Of course you want the barbecue and food prep areas to be well lit,
and corridors and transitional areas may not need a great deal of direct lighting, but there should be enough to make moving around safe and easy.
Soft and subtle ambient lighting in the dining and gathering areas can help set the mood while allowing you to enjoy the changing natural light at twilight time.
While you can limit yourself to string lights, a wall-mounted sconce or two,
and a task lamp by the grill, having a lighting plan when designing a kitchen will increase the usability of your space.
Ceilings and attic structures
Having a roof top will protect the kitchen area and guests from the elements, be it harsh sunlight, rain, extreme weather or snow.
This means you can use your outdoor kitchen a lot. As a design feature,
it positions the kitchen as a separate space from both the house and the rest of the landscape, and allows you to easily add amenities like overhead lighting, heating and cooling.
The roof or superstructure may have some defects, for example a superstructure over many grills is not recommended for safety reasons.

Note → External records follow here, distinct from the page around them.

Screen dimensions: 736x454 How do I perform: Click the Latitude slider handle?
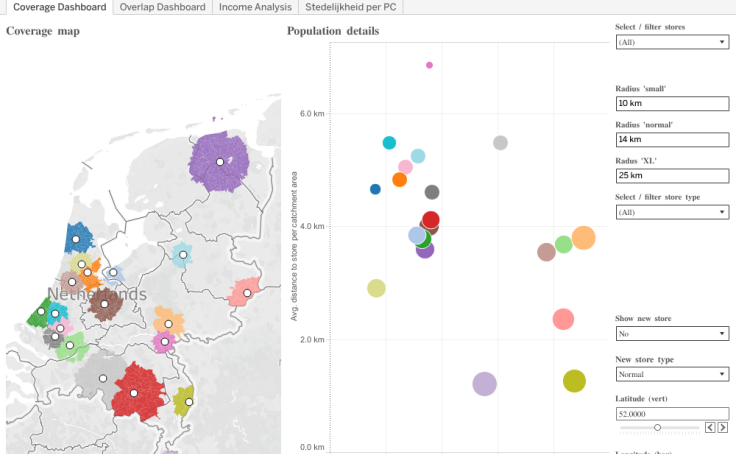point(657,427)
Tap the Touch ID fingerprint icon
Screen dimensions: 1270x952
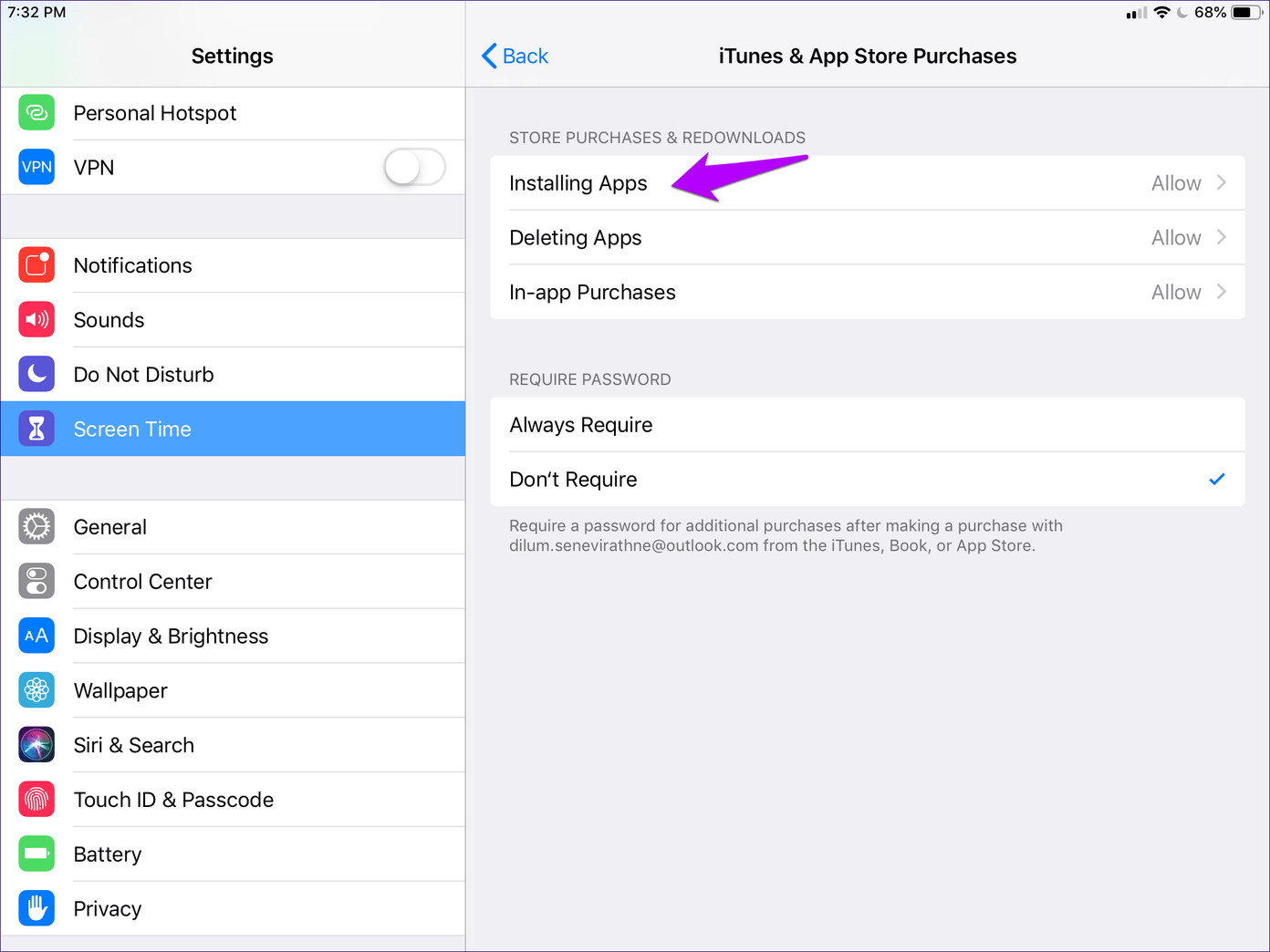pos(36,800)
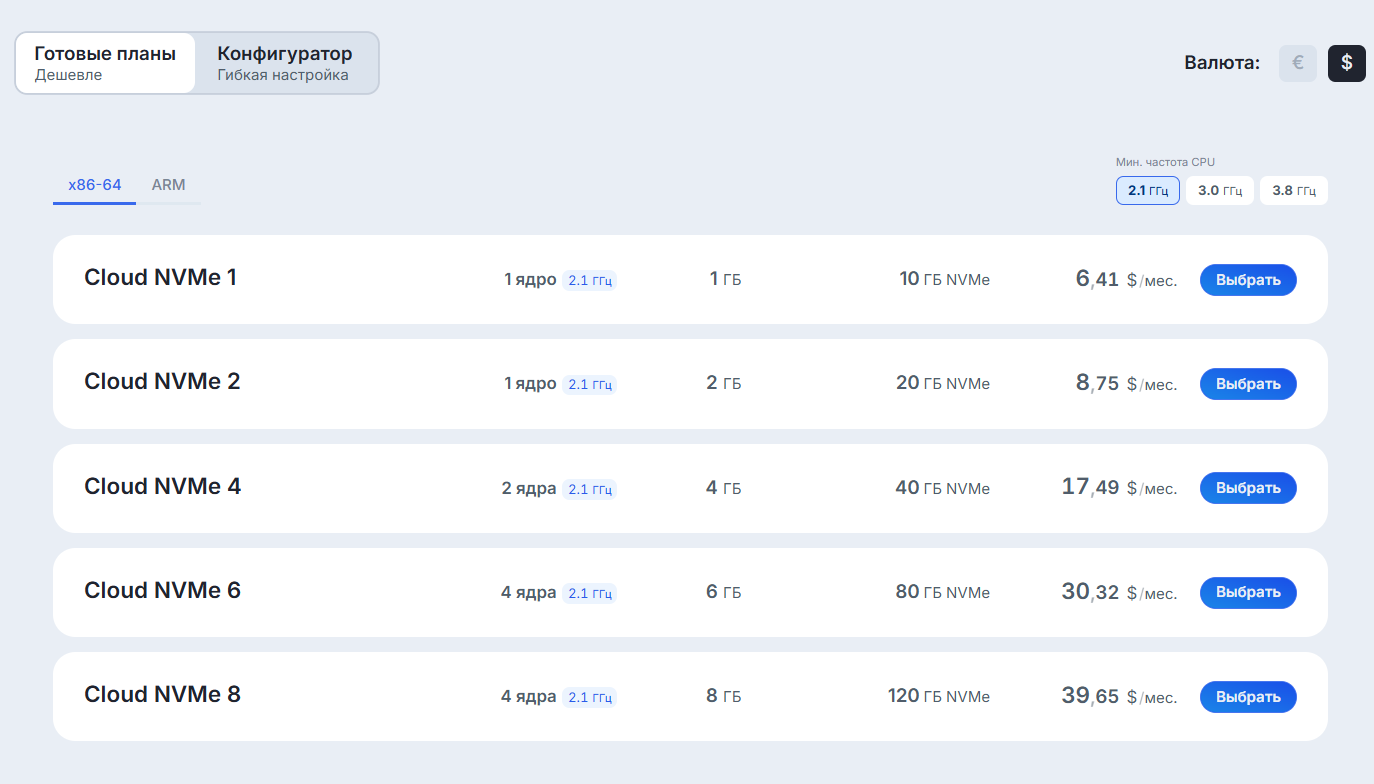Click the 2.1 GHz badge on Cloud NVMe 2
This screenshot has height=784, width=1374.
[x=590, y=385]
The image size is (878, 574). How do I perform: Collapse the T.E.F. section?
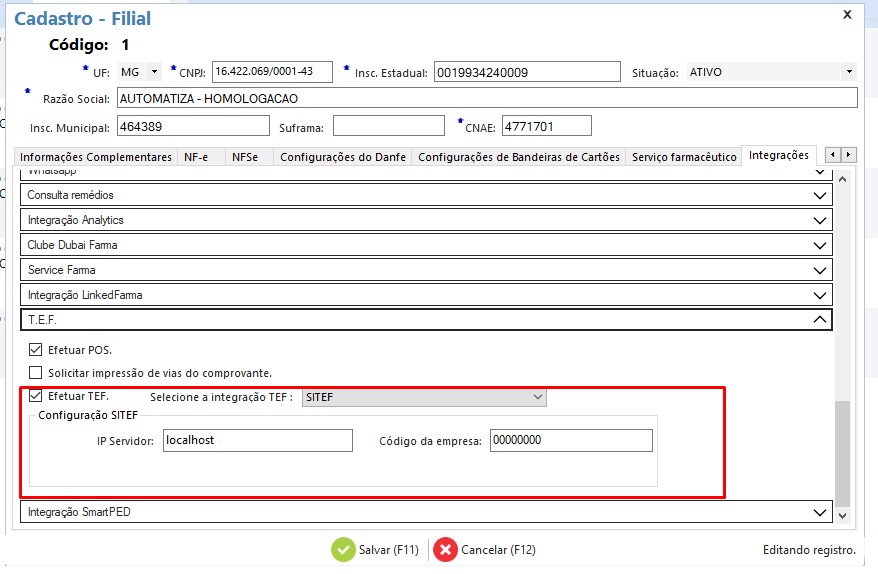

If you have a grill, make sure you have proper ventilation around it and an overhead air vent.
A fully covered space is expensive and durable, but it will ensure that your kitchen and those who use it are away from other elements,
and will allow you to easily add lighting, heating, and overhead fans.
A partial roof can give you some shelter while allowing you to keep the grill and other cooking areas well-ventilated and away from flammable materials.